Response to the five-year follow-up study in 2004 and 2005 was similar to baseline, with around 60% of participants returning for re-testing five years later. A further 19% provided self-report diagnosis (by phone questionnaire) of various conditions including diabetes and CVD. Comparing the self-reported diabetes incidence of those who returned for physical testing and those who only completed a phone interview revealed little difference, suggesting that despite a moderate response the diabetes incidence figures are likely to be a valid national estimate. As it was designed to provide national estimates only, an acknowledged limitation of the AusDiab study is the inability to draw any conclusions about the magnitude of the diabetes epidemic in indigenous Australians and any rural/urban differences in health and healthcare provision.
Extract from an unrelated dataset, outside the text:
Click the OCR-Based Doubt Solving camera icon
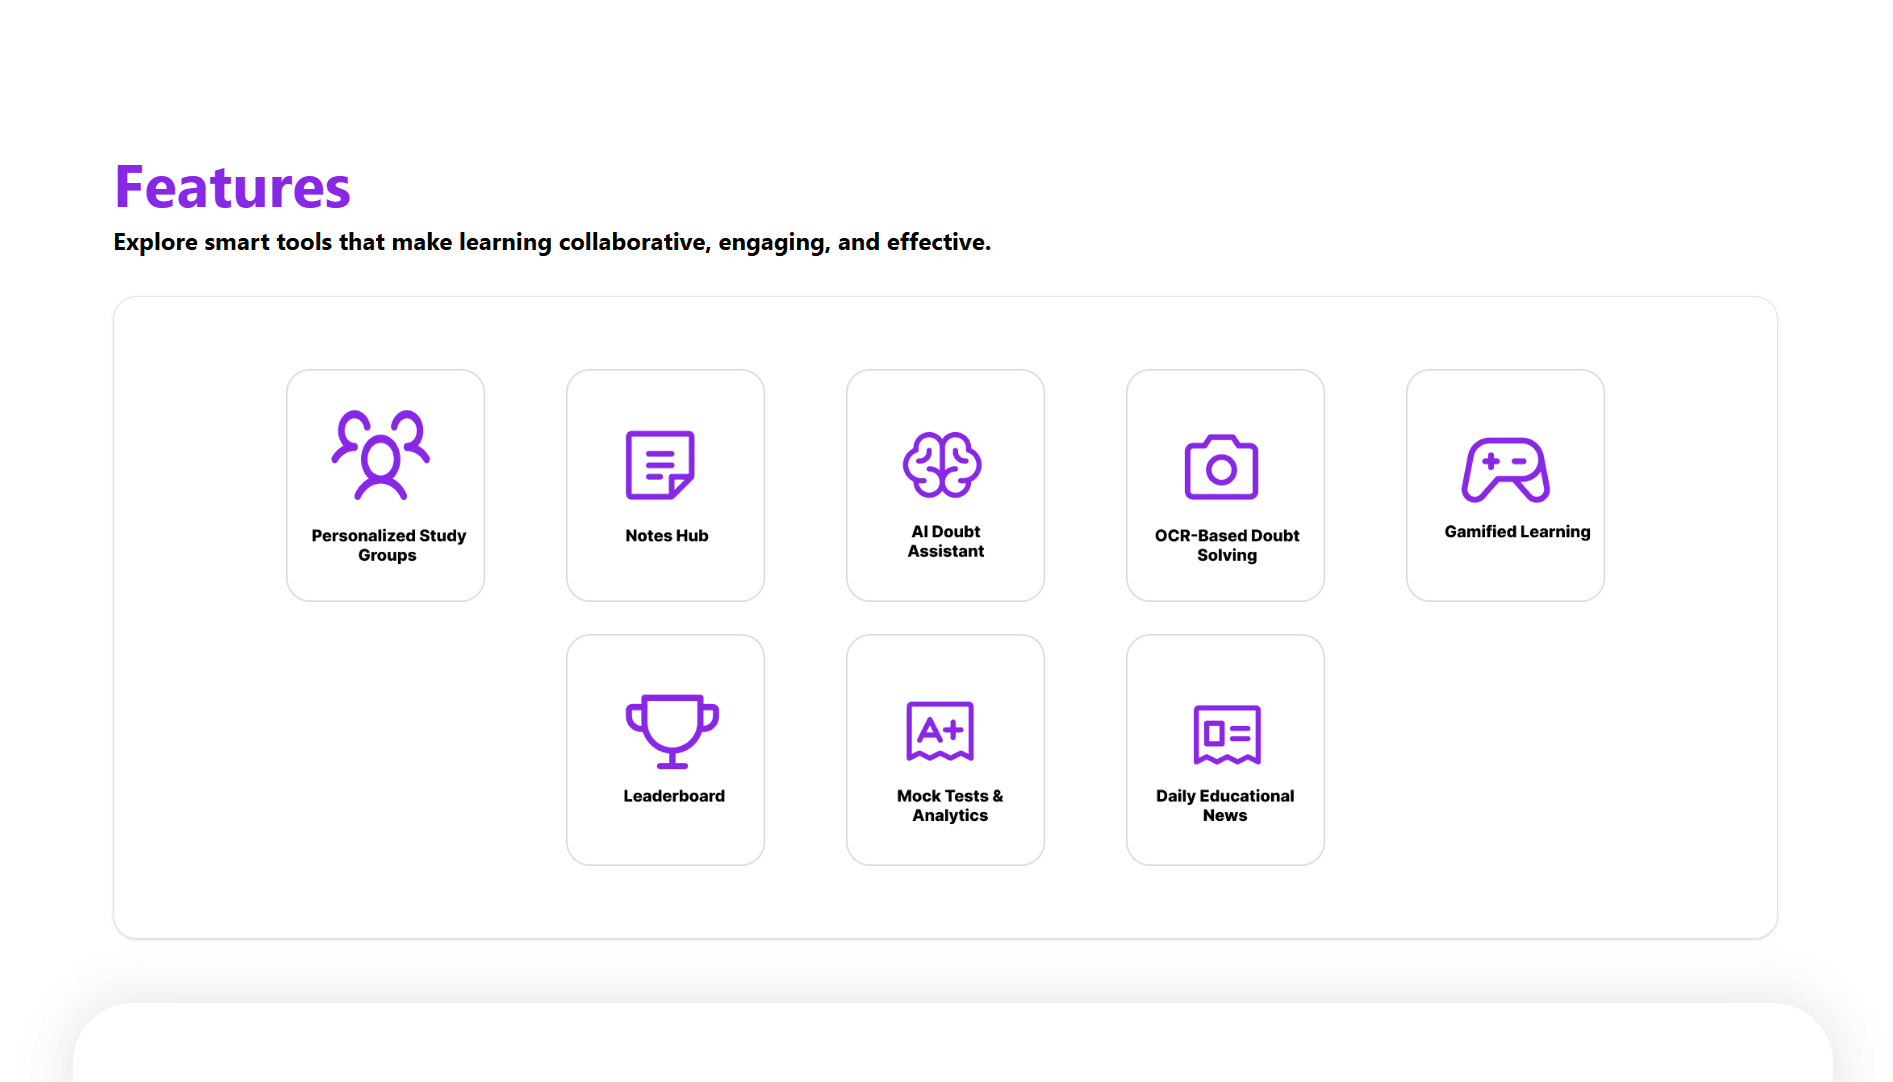This screenshot has width=1893, height=1082. click(x=1223, y=466)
Separate studies have since been conducted in an attempt to address these two important issues.32

Funding

The AusDiab study is funded primarily by the Australian Government through the Department of Health and Aging and a National Health and Medical Research Council (NHMRC) grant that was awarded for the five-year follow-up study, as well as support from individual state governments, academic institutions and industry partners.

Future Plans

As the baseline AusDiab survey is now almost seven years old, there is a growing need for more up-to-date figures to map the trends in the prevalence of diabetes and other non-communicable diseases in Australia. The AusDiab survey has clearly demonstrated the value of accurate national estimates, and in particular the value of conducting an OGTT for the diagnosis of diabetes. For these reasons, planning has begun for a new Australian prevalence survey to be conducted in 2010, involving the recruitment of a new cohort and with the primary aim of determining the extent to which the prevalence of diabetes and related conditions has changed since 2000.

In addition, the unique nature of the established AusDiab cohort, being the only active longitudinal national diabetes survey in the developed world, means that the establishment of a new cohort would present the perfect opportunity to also complete a 10-year follow-up of the baseline AusDiab participants. This would be particularly valuable for assessing the impact of diabetes on outcomes such as stroke, heart disease, kidney disease, diabetic complications and death. With the completion of two national prevalence surveys 10 years apart and 10-year follow-up data, the AusDiab study promises to continue to be a valuable tool for research and health planning well into the future.